INPUT RECORDS
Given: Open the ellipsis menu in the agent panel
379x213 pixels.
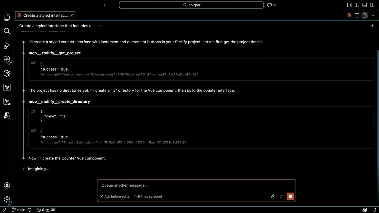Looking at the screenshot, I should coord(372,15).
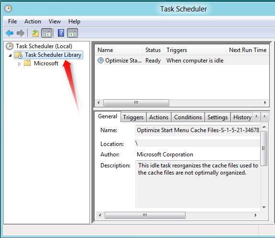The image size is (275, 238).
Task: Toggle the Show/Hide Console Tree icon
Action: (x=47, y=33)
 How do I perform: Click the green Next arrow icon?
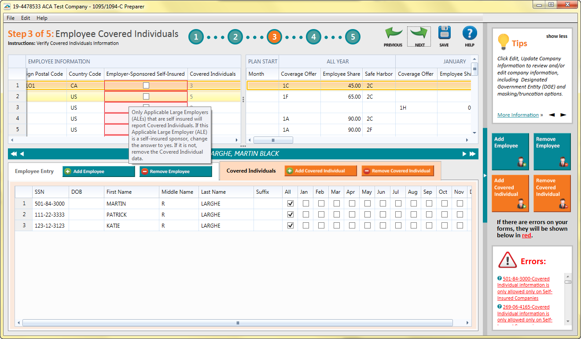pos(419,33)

WHAT IS EXPECTED
Please output the records above exactly, without the pictures.

RESULT
Given: Open the ellipsis menu in the agent panel
379x213 pixels.
Looking at the screenshot, I should coord(372,15).
The image size is (275, 238).
Task: Toggle the Show/Hide Console Tree icon
Action: (x=47, y=33)
 How do I perform: Click the green Next arrow icon?
pos(419,33)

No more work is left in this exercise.